Indeed, most research about EMT are related with Snail & Slug pathways but the major purpose of our research is previously reported mentioned that twist1 is a molecular marker for a poor prognosis in oral cancer and represents a potential therapeutic target.49 This result was corroborated by the clinical observation that Twist1 up‐regulation predicted the occurrence of lymph node and lung metastases as well as poor patient survival.50 In support of Twist1 as a driver of OSCC progression, the up‐regulation of Twist1 was observed in cells isolated from patients with metastatic OSCC. Seemly, TWIST1 is a critical role in clinical metastasis; therefore, we further verify whether ET-1 is the main cause of TWSIT1 activation.

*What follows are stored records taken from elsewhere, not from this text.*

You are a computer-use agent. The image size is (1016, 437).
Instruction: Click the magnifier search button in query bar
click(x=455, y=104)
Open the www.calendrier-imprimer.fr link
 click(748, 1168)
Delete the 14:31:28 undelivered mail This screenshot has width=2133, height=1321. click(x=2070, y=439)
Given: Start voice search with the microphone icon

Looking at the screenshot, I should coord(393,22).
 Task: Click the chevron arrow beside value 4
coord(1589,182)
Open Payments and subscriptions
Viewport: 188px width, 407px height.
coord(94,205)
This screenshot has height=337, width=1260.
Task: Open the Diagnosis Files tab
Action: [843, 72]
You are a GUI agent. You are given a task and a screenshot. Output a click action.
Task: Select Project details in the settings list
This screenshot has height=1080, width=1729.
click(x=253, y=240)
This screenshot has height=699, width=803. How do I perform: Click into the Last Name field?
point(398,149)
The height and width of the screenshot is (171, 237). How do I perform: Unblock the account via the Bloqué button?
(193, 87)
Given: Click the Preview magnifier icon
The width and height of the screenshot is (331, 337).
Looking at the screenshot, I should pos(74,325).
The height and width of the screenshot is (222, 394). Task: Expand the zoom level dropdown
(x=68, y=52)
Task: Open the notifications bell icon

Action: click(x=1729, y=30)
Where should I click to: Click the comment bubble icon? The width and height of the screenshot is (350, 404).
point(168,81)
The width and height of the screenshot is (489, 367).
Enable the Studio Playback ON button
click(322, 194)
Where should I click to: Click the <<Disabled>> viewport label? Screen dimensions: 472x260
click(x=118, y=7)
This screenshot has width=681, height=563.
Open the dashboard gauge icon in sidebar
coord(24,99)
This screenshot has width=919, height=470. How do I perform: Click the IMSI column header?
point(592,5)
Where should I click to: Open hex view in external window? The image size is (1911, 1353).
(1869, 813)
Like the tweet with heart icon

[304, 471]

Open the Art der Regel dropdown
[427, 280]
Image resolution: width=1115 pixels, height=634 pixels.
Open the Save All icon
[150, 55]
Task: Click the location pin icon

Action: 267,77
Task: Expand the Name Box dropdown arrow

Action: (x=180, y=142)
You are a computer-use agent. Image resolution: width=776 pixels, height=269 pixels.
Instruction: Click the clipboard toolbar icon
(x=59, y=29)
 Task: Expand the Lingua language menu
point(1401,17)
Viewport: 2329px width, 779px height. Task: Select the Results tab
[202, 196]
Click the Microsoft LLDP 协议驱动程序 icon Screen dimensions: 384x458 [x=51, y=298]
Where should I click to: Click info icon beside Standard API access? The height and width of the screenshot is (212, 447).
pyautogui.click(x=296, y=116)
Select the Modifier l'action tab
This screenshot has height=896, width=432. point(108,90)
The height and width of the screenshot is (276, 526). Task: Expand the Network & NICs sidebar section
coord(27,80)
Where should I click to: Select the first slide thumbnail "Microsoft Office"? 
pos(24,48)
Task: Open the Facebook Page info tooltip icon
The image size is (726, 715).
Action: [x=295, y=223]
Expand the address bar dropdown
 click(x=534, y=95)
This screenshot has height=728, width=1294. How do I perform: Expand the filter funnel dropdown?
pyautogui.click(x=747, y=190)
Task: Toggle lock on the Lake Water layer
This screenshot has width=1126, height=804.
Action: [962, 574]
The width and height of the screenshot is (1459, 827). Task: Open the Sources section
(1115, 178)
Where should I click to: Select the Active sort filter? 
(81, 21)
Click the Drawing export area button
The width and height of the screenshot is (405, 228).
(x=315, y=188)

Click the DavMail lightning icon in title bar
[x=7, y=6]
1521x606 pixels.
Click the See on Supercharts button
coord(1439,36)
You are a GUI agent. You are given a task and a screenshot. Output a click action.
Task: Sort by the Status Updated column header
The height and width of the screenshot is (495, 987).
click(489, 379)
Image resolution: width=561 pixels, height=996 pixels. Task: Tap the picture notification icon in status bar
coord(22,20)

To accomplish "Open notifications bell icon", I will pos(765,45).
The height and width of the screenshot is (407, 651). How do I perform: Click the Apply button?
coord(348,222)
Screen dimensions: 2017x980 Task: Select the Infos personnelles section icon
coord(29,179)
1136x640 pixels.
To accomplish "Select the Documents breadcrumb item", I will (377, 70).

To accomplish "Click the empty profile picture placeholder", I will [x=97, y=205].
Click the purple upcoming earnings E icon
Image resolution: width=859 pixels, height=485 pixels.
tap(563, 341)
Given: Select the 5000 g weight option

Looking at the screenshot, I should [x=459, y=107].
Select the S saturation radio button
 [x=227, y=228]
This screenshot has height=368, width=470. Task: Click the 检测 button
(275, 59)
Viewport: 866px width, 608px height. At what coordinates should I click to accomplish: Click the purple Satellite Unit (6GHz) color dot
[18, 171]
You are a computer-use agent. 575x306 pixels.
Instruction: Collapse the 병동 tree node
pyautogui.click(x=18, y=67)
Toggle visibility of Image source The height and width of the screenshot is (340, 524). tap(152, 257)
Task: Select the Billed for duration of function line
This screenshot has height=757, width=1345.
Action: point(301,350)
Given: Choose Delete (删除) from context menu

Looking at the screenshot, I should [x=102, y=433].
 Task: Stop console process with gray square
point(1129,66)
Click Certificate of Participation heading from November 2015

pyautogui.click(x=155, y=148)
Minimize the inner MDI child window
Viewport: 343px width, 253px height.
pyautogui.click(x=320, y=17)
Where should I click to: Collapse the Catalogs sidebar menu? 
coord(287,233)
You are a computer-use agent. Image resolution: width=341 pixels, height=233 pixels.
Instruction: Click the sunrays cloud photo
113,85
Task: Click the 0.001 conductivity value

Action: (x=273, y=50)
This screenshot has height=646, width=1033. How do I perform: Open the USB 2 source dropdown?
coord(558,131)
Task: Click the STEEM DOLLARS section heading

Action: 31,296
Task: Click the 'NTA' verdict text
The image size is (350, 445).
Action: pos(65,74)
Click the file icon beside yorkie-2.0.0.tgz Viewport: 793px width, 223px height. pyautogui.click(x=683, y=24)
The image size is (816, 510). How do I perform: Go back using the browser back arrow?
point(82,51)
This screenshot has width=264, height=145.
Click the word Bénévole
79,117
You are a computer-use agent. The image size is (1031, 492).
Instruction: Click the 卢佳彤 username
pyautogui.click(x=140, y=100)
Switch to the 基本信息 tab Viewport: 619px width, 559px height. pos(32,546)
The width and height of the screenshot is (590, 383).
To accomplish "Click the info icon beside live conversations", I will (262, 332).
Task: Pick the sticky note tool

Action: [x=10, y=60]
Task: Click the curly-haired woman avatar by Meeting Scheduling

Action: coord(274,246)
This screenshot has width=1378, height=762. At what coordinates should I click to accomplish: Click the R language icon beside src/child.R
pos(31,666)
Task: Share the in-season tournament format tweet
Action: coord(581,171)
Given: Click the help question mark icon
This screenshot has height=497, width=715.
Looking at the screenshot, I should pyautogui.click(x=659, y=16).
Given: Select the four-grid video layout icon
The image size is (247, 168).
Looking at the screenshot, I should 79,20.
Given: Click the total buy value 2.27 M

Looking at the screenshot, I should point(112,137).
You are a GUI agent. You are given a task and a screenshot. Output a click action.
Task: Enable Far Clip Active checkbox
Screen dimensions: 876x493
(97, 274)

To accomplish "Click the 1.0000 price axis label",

As shown in previous studies, ET receptors are present on the surface of tumor cells and are responsible for ET-1-mediated cell motility.51 We found in this study that pretreatment of OSCC with an ETAR inhibitor blocked ET-1-induced cell migration and reduced levels of TWIST, N-cadherin and vimentin, but increased E-cadherin expression. The ET-1/ETAR axis interaction therefore mediated EMT activity and promoted cell migration in OSCC. MiRNAs control gene expression by binding to complementary sequences in the 3′-UTRs of target mRNAs. Deregulated miRNA expression has been noted in human cancers and may affect multiple steps during metastasis. In particular, the following miRNAs can regulate metastatic ability in OSCC: miR-146a, miR-191, RNA-1297, miR-155, miR-221 and miR-31-5p.52–55 Our study indicates that miR-489-3p is downregulated in response to ET-1; miR-489-3p reportedly suppresses tumor formation in prostate cancer, making it an attractive candidate biomarker for predicting responses to cancer treatment.56–58

In this study, transfection of cells with a miR-489-3p mimic reduced ET-1-induced cell migration, suggesting that miR-489-3p can function as a tumor suppressor. Our tumor metastasis animal model provides strong support that ET-1 is associated with higher incidence of metastasis. Here, we found that decreased ET-1 levels significantly downregulated OSCC cell migration and upregulated miRNA-489-3p expression. These changes affect metastatic ability in OSCC. In the present study, staining of clinical tissue specimens showed that levels of ET-1 and TWIST expression correlate with tumor development, which is consistent with previous clinical studies. These in vivo findings suggest that ET-1 regulates TWIST and OSCC metastasis through ET-1/ETAR/ miRNA-489-3p mechanisms.

Conclusions

In conclusion, existing therapeutic options for OSCC are characterized by poor survival outcomes and significant toxicity. Novel therapeutic targets are needed. Our study findings provide novel insights into the role of ET-1 in OSCC metastasis through ETRs/miR489-3p/Twist pathways () and indicate that ET-1 may be a novel therapeutic target.